COMPOSITION DE LA COUR LORS DU DELIBERE :
Monsieur Raymond ESPEL, Président Monsieur Bruno BERTRAND, Conseiller Madame Catherine BRISSY- PROUVOST, Conseiller
GREFFIER :
Mme Dominique RI VOALLAN, Greffier, lors des débats et du prononcé de la décision
MINISTERE PUBLIC :
Auquel l' affaire a été régulièrement communiquée.
DEBATS :
à l' audience publique du 21 Janvier 2008, où l' affaire a été mise en délibéré au 21 Février 2008, Les parties ont été avisées que l' arrêt sera prononcé par sa mise à disposition au greffe de la cour d' appel ;
ARRET :
Arrêt contradictoire, prononcé et signé par Monsieur Raymond ESPEL, Président, publiquement, le 21 Février 2008, date indiquée à l' issue des débats, par mise à disposition au greffe de la Cour
DONNEES DU LITIGE
Le litige
La sa Nemosoft (siège social : Nimes- président du conseil d' administration : Rémi C...)) est une société anonyme ayant pour objet la création et le développement de logiciels de jeux vidéo et / ou informatiques. Elle a pour actionnaire la sa Eurexa (directeur général : Bachar Y...).

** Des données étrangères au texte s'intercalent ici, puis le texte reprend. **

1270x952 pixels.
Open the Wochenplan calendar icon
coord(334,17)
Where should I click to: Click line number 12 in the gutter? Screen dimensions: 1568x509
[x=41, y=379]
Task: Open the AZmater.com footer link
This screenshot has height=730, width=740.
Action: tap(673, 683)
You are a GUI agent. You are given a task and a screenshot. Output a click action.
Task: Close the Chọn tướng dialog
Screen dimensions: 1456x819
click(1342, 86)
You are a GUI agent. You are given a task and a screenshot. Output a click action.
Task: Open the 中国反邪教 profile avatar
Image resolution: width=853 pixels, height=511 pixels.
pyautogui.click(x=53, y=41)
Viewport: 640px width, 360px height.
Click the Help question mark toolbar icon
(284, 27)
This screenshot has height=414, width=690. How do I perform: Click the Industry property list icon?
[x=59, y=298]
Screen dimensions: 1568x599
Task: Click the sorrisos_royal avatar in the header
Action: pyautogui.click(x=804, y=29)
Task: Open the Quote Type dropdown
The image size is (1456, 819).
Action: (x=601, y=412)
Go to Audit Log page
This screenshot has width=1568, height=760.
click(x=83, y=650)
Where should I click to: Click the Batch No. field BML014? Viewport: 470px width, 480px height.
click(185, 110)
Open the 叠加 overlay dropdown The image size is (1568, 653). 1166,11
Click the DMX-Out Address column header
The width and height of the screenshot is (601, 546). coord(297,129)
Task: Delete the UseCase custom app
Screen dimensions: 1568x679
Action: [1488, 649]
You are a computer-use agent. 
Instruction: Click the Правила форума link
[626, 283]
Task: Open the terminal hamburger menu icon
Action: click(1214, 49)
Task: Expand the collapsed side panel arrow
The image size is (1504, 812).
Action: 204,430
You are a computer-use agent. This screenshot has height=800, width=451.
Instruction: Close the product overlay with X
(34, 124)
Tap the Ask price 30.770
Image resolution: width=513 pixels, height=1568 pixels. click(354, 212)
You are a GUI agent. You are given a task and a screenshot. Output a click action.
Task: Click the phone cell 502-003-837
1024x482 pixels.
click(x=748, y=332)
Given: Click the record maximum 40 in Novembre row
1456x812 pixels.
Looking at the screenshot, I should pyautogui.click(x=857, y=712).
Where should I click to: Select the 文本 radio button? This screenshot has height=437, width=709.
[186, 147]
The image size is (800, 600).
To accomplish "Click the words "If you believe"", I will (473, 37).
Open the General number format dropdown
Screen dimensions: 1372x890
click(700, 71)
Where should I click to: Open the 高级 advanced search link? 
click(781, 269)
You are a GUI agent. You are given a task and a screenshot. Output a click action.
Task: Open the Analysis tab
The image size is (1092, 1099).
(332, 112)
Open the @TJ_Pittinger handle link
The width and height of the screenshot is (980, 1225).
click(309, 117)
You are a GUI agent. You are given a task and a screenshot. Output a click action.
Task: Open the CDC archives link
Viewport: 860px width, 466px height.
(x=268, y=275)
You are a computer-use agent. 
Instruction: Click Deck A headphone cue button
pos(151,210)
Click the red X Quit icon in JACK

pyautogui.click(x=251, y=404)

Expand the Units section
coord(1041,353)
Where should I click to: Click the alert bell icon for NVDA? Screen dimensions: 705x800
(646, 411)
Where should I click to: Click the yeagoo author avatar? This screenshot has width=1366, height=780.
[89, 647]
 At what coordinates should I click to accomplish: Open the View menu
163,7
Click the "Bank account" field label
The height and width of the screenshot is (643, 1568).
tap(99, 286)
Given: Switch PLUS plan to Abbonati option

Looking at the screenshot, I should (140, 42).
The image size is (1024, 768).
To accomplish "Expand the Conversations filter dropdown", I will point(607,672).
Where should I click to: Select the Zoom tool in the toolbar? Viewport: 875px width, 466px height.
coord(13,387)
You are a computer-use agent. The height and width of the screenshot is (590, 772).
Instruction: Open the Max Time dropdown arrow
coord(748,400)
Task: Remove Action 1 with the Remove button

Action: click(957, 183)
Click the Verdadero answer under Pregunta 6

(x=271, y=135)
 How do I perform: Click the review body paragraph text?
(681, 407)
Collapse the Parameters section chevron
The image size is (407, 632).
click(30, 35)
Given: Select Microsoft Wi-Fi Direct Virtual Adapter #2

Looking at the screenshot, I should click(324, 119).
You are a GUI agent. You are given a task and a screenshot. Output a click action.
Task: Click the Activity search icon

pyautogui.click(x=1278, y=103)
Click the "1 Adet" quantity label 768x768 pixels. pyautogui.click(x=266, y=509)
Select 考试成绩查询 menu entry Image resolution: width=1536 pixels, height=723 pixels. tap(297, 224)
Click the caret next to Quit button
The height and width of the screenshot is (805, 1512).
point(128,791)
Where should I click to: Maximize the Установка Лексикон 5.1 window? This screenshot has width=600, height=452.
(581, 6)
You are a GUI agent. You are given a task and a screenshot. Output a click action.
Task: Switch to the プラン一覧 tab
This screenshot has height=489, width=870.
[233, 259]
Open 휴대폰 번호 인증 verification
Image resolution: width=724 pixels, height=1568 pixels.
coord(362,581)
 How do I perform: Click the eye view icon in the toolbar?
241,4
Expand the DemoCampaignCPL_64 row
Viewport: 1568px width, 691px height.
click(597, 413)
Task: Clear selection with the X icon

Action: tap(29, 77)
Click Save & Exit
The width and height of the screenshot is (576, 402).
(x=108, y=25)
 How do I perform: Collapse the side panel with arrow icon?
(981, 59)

La Fondation Projets Futurs (représentant : Bachar Y...), constituée au Liechtenstein le 27 septembre 1994, a pour objet l' investissement de capitaux dans diverses sociétés.
La société Fluent solution est une société de droit américain spécialisée dans le développement de logiciels informatiques et plus spécialement de jeux informatiques pour PC et consoles de jeux.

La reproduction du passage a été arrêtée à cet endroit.